-- Records for the exercise --
•••••
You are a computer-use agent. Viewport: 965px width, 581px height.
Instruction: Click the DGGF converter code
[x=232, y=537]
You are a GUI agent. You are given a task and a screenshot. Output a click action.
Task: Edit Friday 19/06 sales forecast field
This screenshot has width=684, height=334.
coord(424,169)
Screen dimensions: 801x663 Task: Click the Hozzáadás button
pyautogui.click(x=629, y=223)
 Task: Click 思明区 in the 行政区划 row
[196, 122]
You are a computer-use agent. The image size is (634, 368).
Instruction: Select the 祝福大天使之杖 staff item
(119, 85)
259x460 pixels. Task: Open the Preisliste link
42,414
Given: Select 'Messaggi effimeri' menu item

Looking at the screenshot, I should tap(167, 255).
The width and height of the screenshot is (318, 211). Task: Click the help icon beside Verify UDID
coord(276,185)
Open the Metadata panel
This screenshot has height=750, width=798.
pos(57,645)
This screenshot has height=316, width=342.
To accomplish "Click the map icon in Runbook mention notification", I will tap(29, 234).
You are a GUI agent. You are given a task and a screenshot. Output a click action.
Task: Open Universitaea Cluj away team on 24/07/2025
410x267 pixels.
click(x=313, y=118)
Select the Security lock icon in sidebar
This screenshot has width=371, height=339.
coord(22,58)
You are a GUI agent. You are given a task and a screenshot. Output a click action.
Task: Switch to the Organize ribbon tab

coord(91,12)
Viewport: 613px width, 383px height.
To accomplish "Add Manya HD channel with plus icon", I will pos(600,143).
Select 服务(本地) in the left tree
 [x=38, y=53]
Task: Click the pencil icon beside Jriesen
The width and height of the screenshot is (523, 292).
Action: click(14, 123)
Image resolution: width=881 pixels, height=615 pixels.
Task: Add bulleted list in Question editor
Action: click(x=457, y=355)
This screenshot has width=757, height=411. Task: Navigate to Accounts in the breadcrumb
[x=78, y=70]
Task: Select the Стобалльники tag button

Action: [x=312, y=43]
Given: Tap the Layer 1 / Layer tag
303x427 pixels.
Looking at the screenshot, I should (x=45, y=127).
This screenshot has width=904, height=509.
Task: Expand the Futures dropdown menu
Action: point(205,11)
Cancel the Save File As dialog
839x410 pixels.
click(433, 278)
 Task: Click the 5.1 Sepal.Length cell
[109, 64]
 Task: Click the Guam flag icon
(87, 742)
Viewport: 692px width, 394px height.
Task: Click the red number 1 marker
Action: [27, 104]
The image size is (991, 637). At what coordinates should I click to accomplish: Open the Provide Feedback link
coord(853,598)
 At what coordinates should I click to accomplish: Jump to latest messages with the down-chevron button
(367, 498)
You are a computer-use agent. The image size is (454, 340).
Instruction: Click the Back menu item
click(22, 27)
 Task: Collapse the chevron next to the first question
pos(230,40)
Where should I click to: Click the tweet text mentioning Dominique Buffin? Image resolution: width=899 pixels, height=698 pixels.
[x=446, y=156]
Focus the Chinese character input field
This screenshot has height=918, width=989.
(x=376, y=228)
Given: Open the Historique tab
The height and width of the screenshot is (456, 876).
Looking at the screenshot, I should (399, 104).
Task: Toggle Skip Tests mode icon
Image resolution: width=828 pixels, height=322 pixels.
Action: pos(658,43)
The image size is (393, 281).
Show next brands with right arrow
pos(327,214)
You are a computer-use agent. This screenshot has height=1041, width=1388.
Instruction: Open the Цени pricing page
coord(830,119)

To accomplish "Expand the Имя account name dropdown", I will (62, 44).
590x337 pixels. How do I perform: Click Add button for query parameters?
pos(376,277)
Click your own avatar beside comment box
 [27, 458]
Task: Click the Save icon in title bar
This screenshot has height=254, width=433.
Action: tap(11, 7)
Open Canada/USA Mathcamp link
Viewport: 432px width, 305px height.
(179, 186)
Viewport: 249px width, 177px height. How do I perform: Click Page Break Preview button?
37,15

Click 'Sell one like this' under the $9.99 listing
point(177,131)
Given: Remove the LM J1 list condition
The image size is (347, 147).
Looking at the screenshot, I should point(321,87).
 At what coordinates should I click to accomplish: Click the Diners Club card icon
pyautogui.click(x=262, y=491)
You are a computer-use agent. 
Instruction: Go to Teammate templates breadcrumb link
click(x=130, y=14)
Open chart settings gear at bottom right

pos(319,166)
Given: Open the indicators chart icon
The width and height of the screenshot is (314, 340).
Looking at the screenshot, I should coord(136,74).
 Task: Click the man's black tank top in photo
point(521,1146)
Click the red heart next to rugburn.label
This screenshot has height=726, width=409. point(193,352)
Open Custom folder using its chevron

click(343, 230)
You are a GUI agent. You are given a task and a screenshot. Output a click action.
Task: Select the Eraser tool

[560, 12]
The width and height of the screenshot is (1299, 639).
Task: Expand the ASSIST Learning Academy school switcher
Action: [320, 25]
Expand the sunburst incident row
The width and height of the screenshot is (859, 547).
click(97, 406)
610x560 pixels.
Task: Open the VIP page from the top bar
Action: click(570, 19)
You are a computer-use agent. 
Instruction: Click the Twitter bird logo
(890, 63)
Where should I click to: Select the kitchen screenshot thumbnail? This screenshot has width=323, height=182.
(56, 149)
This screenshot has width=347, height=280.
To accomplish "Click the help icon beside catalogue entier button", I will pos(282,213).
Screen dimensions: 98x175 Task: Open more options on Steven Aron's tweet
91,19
•••••
-- Assignment --
Copy out each record from above, exactly.

-- Task solution --
You are a computer-use agent. Viewport: 965px width, 581px height.
Instruction: Click the DGGF converter code
[x=232, y=537]
You are a GUI agent. You are given a task and a screenshot. Output a click action.
Task: Edit Friday 19/06 sales forecast field
This screenshot has width=684, height=334.
coord(424,169)
Screen dimensions: 801x663 Task: Click the Hozzáadás button
pyautogui.click(x=629, y=223)
 Task: Click 思明区 in the 行政区划 row
[196, 122]
You are a computer-use agent. The image size is (634, 368).
Instruction: Select the 祝福大天使之杖 staff item
(119, 85)
259x460 pixels. Task: Open the Preisliste link
42,414
Given: Select 'Messaggi effimeri' menu item

Looking at the screenshot, I should tap(167, 255).
The width and height of the screenshot is (318, 211). Task: Click the help icon beside Verify UDID
coord(276,185)
Open the Metadata panel
This screenshot has height=750, width=798.
pos(57,645)
This screenshot has height=316, width=342.
To accomplish "Click the map icon in Runbook mention notification", I will tap(29, 234).
You are a GUI agent. You are given a task and a screenshot. Output a click action.
Task: Open Universitaea Cluj away team on 24/07/2025
410x267 pixels.
click(x=313, y=118)
Select the Security lock icon in sidebar
This screenshot has width=371, height=339.
coord(22,58)
You are a GUI agent. You are given a task and a screenshot. Output a click action.
Task: Switch to the Organize ribbon tab

coord(91,12)
Viewport: 613px width, 383px height.
To accomplish "Add Manya HD channel with plus icon", I will pos(600,143).
Select 服务(本地) in the left tree
 [x=38, y=53]
Task: Click the pencil icon beside Jriesen
The width and height of the screenshot is (523, 292).
Action: click(14, 123)
Image resolution: width=881 pixels, height=615 pixels.
Task: Add bulleted list in Question editor
Action: click(x=457, y=355)
This screenshot has width=757, height=411. Task: Navigate to Accounts in the breadcrumb
[x=78, y=70]
Task: Select the Стобалльники tag button

Action: [x=312, y=43]
Given: Tap the Layer 1 / Layer tag
303x427 pixels.
Looking at the screenshot, I should (x=45, y=127).
This screenshot has width=904, height=509.
Task: Expand the Futures dropdown menu
Action: point(205,11)
Cancel the Save File As dialog
839x410 pixels.
click(433, 278)
 Task: Click the 5.1 Sepal.Length cell
[109, 64]
 Task: Click the Guam flag icon
(87, 742)
Viewport: 692px width, 394px height.
Task: Click the red number 1 marker
Action: [27, 104]
The image size is (991, 637). At what coordinates should I click to accomplish: Open the Provide Feedback link
coord(853,598)
 At what coordinates should I click to accomplish: Jump to latest messages with the down-chevron button
(367, 498)
You are a computer-use agent. The image size is (454, 340).
Instruction: Click the Back menu item
click(22, 27)
 Task: Collapse the chevron next to the first question
pos(230,40)
Where should I click to: Click the tweet text mentioning Dominique Buffin? Image resolution: width=899 pixels, height=698 pixels.
[x=446, y=156]
Focus the Chinese character input field
This screenshot has height=918, width=989.
(x=376, y=228)
Given: Open the Historique tab
The height and width of the screenshot is (456, 876).
Looking at the screenshot, I should (399, 104).
Task: Toggle Skip Tests mode icon
Image resolution: width=828 pixels, height=322 pixels.
Action: pos(658,43)
The image size is (393, 281).
Show next brands with right arrow
pos(327,214)
You are a computer-use agent. This screenshot has height=1041, width=1388.
Instruction: Open the Цени pricing page
coord(830,119)

To accomplish "Expand the Имя account name dropdown", I will (62, 44).
590x337 pixels. How do I perform: Click Add button for query parameters?
pos(376,277)
Click your own avatar beside comment box
 [27, 458]
Task: Click the Save icon in title bar
This screenshot has height=254, width=433.
Action: tap(11, 7)
Open Canada/USA Mathcamp link
Viewport: 432px width, 305px height.
(179, 186)
Viewport: 249px width, 177px height. How do I perform: Click Page Break Preview button?
37,15

Click 'Sell one like this' under the $9.99 listing
point(177,131)
Given: Remove the LM J1 list condition
The image size is (347, 147).
Looking at the screenshot, I should point(321,87).
 At what coordinates should I click to accomplish: Click the Diners Club card icon
pyautogui.click(x=262, y=491)
You are a computer-use agent. 
Instruction: Go to Teammate templates breadcrumb link
click(x=130, y=14)
Open chart settings gear at bottom right

pos(319,166)
Given: Open the indicators chart icon
The width and height of the screenshot is (314, 340).
Looking at the screenshot, I should coord(136,74).
 Task: Click the man's black tank top in photo
point(521,1146)
Click the red heart next to rugburn.label
This screenshot has height=726, width=409. point(193,352)
Open Custom folder using its chevron

click(343, 230)
You are a GUI agent. You are given a task and a screenshot. Output a click action.
Task: Select the Eraser tool

[560, 12]
The width and height of the screenshot is (1299, 639).
Task: Expand the ASSIST Learning Academy school switcher
Action: [320, 25]
Expand the sunburst incident row
The width and height of the screenshot is (859, 547).
click(97, 406)
610x560 pixels.
Task: Open the VIP page from the top bar
Action: click(570, 19)
You are a computer-use agent. 
Instruction: Click the Twitter bird logo
(890, 63)
Where should I click to: Select the kitchen screenshot thumbnail? This screenshot has width=323, height=182.
(56, 149)
This screenshot has width=347, height=280.
To accomplish "Click the help icon beside catalogue entier button", I will pos(282,213).
Screen dimensions: 98x175 Task: Open more options on Steven Aron's tweet
91,19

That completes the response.